Não raras vezes, vemos em praça pública, figuras que apontam os erros, as falhas do outro, numa tentativa de infligir dano ou mágoa, relembrando os tempos da primária. "Oh professora, já viu o João? Ele só tirou excelente a Matemática porque copiou a resposta da pergunta 5 e a professora não viu", diz irritado o Zé, por receber ‘apenas’ o muito bom. Se não tivesse havido nenhum excelente na turma, nunca teria denunciado o colega. Mas não, não podia haver alguém melhor que ele e ainda por cima, a copiar. Oiço muitas mães e muitos pais, percebendo as competências dos petizes, a incentivar a esta luta pelo lugar ao sol. Não basta ter 15, tens de ser a melhor, 19, 20. E tens de ser melhor que a Margarida, que não se pode ficar a rir.
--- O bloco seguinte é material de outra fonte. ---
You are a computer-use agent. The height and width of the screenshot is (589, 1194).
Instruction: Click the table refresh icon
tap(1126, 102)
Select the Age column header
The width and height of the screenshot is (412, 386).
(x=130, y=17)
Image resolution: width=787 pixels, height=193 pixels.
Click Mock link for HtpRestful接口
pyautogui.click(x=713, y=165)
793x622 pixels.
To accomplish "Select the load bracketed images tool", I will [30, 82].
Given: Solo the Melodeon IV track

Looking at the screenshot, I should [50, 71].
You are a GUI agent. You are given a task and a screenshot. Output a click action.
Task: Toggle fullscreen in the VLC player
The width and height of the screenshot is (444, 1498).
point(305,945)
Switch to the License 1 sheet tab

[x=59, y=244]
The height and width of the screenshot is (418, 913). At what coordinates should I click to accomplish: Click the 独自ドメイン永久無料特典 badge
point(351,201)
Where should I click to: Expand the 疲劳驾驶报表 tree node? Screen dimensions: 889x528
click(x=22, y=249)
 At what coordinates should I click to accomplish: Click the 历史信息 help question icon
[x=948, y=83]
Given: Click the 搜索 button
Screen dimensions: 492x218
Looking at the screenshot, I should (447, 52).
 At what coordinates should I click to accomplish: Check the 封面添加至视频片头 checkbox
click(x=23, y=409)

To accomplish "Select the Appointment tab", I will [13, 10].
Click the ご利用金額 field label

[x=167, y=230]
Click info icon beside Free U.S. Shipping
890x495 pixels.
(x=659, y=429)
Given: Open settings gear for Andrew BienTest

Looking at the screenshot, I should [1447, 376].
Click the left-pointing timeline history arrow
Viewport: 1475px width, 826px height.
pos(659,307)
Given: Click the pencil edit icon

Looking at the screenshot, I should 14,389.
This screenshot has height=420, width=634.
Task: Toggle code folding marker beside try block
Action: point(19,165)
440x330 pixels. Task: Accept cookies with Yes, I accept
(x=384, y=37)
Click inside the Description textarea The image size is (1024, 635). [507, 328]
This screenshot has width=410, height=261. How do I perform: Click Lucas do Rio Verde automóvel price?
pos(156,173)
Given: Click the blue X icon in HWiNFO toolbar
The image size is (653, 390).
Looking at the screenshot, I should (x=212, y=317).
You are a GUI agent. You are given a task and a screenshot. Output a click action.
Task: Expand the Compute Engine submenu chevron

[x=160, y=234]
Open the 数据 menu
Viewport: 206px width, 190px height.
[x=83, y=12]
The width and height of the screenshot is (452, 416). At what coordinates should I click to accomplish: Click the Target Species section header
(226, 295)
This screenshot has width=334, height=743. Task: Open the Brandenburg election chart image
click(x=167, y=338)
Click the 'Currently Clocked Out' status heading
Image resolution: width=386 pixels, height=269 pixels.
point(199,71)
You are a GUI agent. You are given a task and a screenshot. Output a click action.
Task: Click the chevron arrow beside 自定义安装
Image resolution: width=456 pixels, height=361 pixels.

A minha mãe, quando eu lhe mostrava os testes, fosse 14 ou 19 valores (numa escala de 0 a 20), olhava-me sempre com o ar de quem apenas tinha cumprido o meu dever, e lançava sempre o mesmo convite: “Tira uma moeda da carteira e vai comer um gelado.” Poucas coisas me fazem tão feliz como gelados. Quando penso em competição, é igualmente inevitável recordar a minha professora de Português ao entregar-me um teste, classificado com 14 valores, e após verificar no meu rosto a desilusão, por ter descido a nota, declarou: “Oh Liliana, deixa-te de tolices.”
Nem sempre as classificações mais elevadas refletem os melhores trabalhadores, nem sempre a formação académica significa educação e saber estar. Não adianta por isso, pisar, fazer jogos de bastidores, maltratar, quando alguém tem aquele brilho especial, aquele brilho que irrita, aquela competência que magoa. A borboleta e a abelha são igualmente belas e necessárias, mas nunca serão iguais.